The ability to analyze the functions of the Suppressor-mutator (Spm) element by in vitro mutagenesis techniques requires that the element be able to function in a transformable cell system. It has been established that the Activator element transposes at a high frequency in tobacco cells when introduced by Agrobacterium-mediated transformation (Baker et al., Proc. Natl. Acad. Sci. 83:4844, 1986; EMBO J. 6:1547, 1987). We have obtained preliminary evidence that the Spm element also moves in tobacco cells.

To test the ability of the Spm element to both excise and trans-activate excision in tobacco, we constructed derivatives of the binary Agrobacterium vector pMON410, developed by Monsanto Co. (Rogers et al., Meth. Enzymol. 118:627, 1986). It carries 2 bacterial drug-resistance marker genes, both of which have been modified for expression in plant cells by the substitution of a plant promoter and the addition of a plant polyadenylation sequence.
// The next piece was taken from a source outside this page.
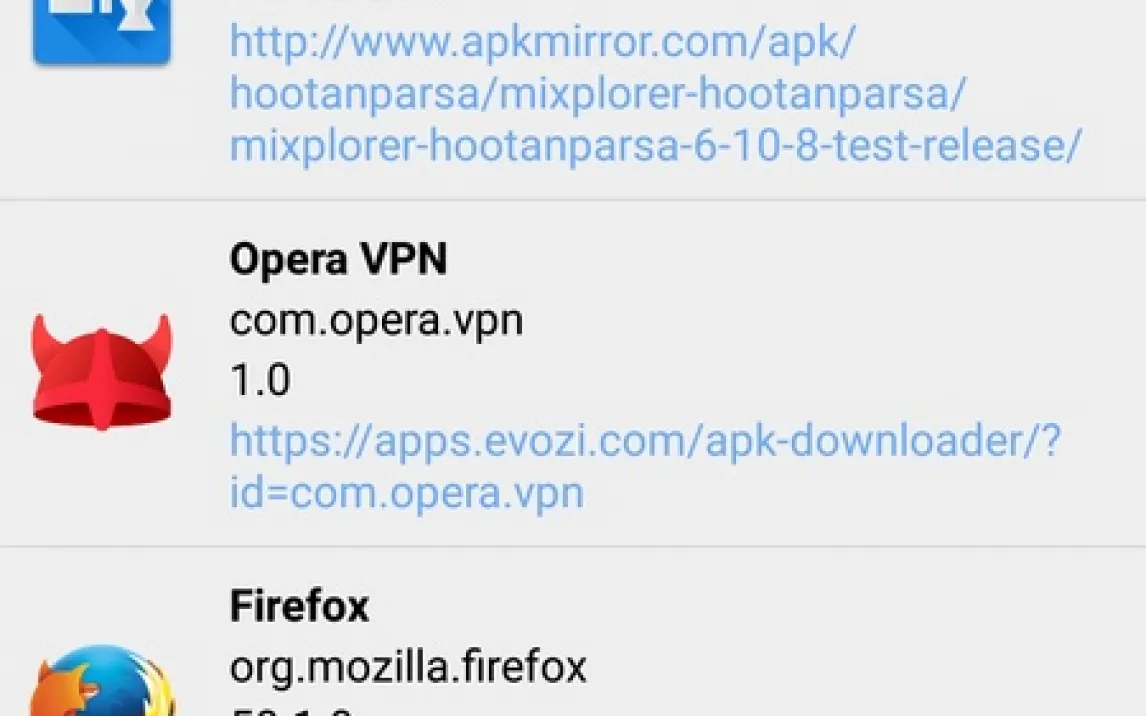
Task: Click the divider line above Firefox entry
Action: [x=573, y=546]
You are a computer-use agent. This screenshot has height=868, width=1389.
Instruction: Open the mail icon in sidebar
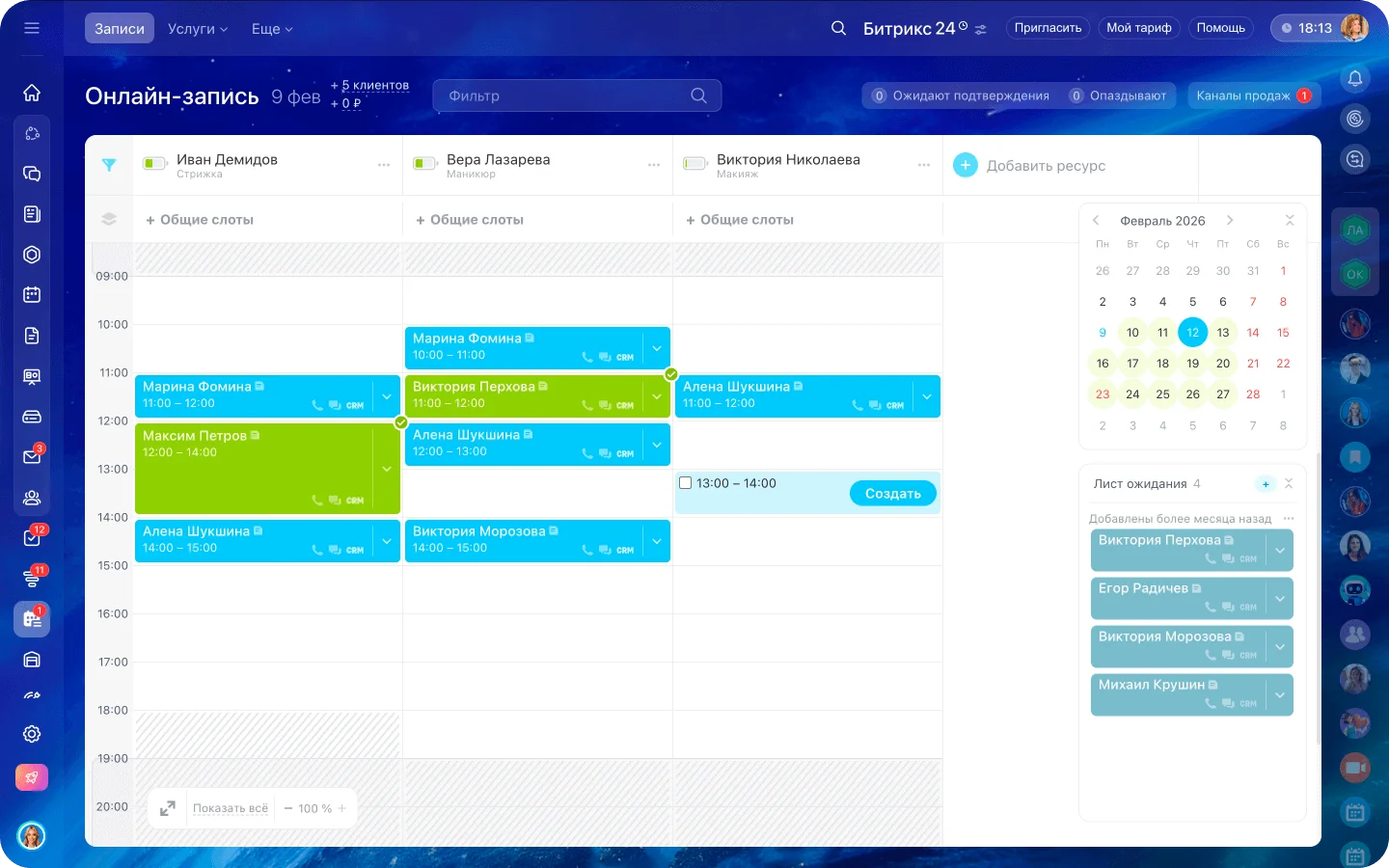click(x=32, y=456)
The plasmid is capable of conferring resistance to both kanamycin and hygromycin on transformed tobacco cells.

The pMON410 plasmid was modified by the introduction of a transposition-defective Spm (dSpm) element between the promoter and the hygromycin resistance marker (Fig. 1). The dSpm element was constructed by deleting the element's 2 internal EcoRV restriction fragments (Pereira et al., EMBO J. 5:835, 1986; Masson et al., Genetics 177:117, 1987). In addition, a complete Spm element was inserted at a unique cloning site near the plasmid's kanamycin-resistance marker (neomycin phosphotransferase II. The relevant parts of the plasmid's structure are shown in Figure 1.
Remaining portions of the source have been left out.